Scenario
I have a number of enterprise datasets that I must find missing links between, and one of the ways I use for finding potential matches is joining on first and last name. The complication is that we have a significant number of people who use their legal name in one dataset (employee records), but they use either a nickname or (worse yet) their middle name in others (i.e., EAD, training, PIV card, etc.). I am looking for a way to match up these potentially disparate names across the various datasets.
Simplified Example
Here is an overly simplified example of what I am trying to do, but I think it conveys my thought process. I begin with the employee table:
Employees table
| employee_id | first_name | last_name |
|---|---|---|
| 052451 | Robert | Armsden |
| 442896 | Jacob | Craxford |
| 054149 | Grant | Keeting |
| 025747 | Gabrielle | Renton |
| 071238 | Margaret | Seifenmacher |
and try to find the matching data from the PIV card dataset:
Cards table
| card_id | first_name | last_name |
|---|---|---|
| 1008571527 | Bobbie | Armsden |
| 1009599982 | Jake | Craxford |
| 1004786477 | Gabi | Renton |
| 1000628540 | Maggy | Seifenmacher |
Desired Result
After trying to match these datasets on first name and last name, I would like to end up with the following:
Employees_Cards table
| emp_employee_id | emp_first_name | emp_last_name | crd_card_id | crd_first_name | crd_last_name |
|---|---|---|---|---|---|
| 052451 | Robert | Armsden | 1008571527 | Bobbie | Armsden |
| 442896 | Jacob | Craxford | 1009599982 | Jake | Craxford |
| 054149 | Grant | Keeting | NULL | NULL | NULL |
| 025747 | Gabrielle | Renton | 1004786477 | Gabi | Renton |
| 071238 | Margaret | Seifenmacher | 1000628540 | Maggy | Seifenmacher |
As you can see, I would like to make the following matches:
Gabrielle -> Gabi
Jacob -> Jacob
Margaret -> Maggy
Robert -> Bobbie
My initial thought was to find a common names dataset along the lines of:
Name_Aliases table
| name1 | name2 | name3 | name4 |
|---|---|---|---|
| Gabrielle | Gabi | NULL | NULL |
| Jacob | Jake | NULL | NULL |
| Margaret | Maggy | Maggie | Meg |
| Michael | Mike | Mikey | Mick |
| Robert | Bobbie | Bob | Rob |
and use something like this for the JOIN:
CREATE TABLE employee_cards AS
SELECT
employees.employee_id AS emp_employee_ID,
employees.first_name AS emp_first_name,
employees.last_name AS emp_last_name,
cards.card_id AS crd_card_id,
cards.first_name AS crd_first_name,
cards.last_name AS crd_last_name
FROM employees
LEFT OUTER JOIN name_aliases
LEFT OUTER JOIN cards
ON employees.first_name IN (
nane_aliases.name1,
nane_aliases.name2,
nane_aliases.name3,
nane_aliases.name4
)
AND employees.last_name = cards.last_name;
This is where I got stuck, since I could not figure out how to tie the result of the first ON condition to the first names in the cards table.
Some Questions
As I ponder more deeply into this problem, I know that I am not the first person who has encountered this need for matching on common name variants. My initial search pointed me to things like fuzzysearch and soundex, but those are not quite what I need for the present scenario (although they may come in handy down the road). Given this, I have several questions for the community:
Downloadable Common Names Variants Dataset?
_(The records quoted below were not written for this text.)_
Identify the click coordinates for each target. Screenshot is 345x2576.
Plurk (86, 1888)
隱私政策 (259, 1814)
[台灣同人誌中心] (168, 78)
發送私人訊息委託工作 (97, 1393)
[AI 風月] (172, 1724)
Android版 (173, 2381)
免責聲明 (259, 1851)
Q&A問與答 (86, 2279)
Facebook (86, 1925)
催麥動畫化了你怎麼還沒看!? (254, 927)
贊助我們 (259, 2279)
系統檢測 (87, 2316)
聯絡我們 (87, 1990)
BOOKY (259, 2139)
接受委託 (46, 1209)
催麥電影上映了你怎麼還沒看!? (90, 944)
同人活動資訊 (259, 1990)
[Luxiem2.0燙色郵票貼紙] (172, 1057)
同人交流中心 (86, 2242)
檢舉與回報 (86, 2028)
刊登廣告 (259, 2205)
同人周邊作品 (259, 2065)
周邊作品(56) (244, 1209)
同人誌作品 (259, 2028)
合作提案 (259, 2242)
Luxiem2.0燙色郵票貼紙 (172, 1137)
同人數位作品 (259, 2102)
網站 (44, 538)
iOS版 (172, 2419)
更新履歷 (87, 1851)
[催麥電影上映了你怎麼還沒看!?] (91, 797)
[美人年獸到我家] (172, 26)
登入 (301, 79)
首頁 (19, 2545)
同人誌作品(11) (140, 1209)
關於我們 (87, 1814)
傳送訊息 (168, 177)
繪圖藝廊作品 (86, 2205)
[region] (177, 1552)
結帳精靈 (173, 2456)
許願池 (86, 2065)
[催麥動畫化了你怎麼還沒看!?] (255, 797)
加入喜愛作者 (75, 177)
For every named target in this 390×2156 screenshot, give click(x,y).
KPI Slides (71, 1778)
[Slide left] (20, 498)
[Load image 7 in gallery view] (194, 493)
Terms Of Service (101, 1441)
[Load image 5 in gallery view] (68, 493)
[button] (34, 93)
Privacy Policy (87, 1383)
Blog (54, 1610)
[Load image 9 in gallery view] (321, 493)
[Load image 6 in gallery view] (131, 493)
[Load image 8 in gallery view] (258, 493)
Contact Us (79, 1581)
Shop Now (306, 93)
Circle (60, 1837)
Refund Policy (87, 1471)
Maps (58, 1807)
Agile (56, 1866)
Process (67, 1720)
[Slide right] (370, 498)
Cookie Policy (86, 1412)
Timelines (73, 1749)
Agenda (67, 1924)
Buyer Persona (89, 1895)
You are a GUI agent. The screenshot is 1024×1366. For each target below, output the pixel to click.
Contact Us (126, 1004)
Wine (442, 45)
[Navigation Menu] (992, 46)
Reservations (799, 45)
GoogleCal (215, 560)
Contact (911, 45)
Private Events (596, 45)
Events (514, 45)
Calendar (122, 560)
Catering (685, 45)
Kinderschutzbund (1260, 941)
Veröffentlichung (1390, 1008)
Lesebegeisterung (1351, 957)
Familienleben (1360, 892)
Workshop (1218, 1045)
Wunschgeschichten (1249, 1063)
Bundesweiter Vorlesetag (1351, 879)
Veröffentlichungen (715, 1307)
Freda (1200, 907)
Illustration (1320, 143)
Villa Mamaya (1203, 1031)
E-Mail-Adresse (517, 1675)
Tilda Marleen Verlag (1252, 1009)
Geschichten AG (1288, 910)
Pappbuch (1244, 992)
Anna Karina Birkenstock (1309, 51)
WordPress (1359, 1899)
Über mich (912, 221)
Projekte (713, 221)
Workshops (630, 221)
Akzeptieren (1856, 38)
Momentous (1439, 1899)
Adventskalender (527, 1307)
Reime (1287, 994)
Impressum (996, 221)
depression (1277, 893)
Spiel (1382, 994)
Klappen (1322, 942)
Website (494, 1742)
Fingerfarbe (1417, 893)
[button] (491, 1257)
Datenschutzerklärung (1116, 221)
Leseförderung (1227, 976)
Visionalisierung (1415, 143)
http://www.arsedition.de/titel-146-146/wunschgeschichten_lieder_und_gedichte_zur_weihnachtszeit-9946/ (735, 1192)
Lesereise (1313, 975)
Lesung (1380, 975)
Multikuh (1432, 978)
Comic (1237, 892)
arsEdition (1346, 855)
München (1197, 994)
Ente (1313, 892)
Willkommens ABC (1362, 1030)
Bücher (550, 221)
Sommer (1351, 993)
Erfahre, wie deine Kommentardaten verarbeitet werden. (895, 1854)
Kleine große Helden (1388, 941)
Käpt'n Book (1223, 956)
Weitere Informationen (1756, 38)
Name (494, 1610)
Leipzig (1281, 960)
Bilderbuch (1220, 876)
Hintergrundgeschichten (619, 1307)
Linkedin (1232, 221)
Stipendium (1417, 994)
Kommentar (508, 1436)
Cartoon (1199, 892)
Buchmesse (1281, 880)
Has someone compiled or crowd-sourced a comprehensive names variants dataset along the lines of my name-aliases table above? My search landed me on a couple of sites that appear to have this kind of data, but neither one of them is downloadable for import into my local database.
I did find this SO discussion over a decade old, but it did not appear to be current: Database of common name aliases / nicknames of people
Also, I am unable to pay any money for this, so I hope there might be one hiding on github.
Better Way to Structure the Name_Aliases table?
Since each record in the name_aliases table can have two or more entries, is there a better way to set up the structure for this table, to make it infinitely flexible?
Match Any Column in Name_Aliases Table?
How do I set up the JOIN query to match up employees.first_name with any column in name_alises, and then finally match that with cards.first_name?
Better Solution?
Am I taking the wrong approach to solve this problem? Has someone come up with a more flexible and elegant approach to this using PostgreSQL?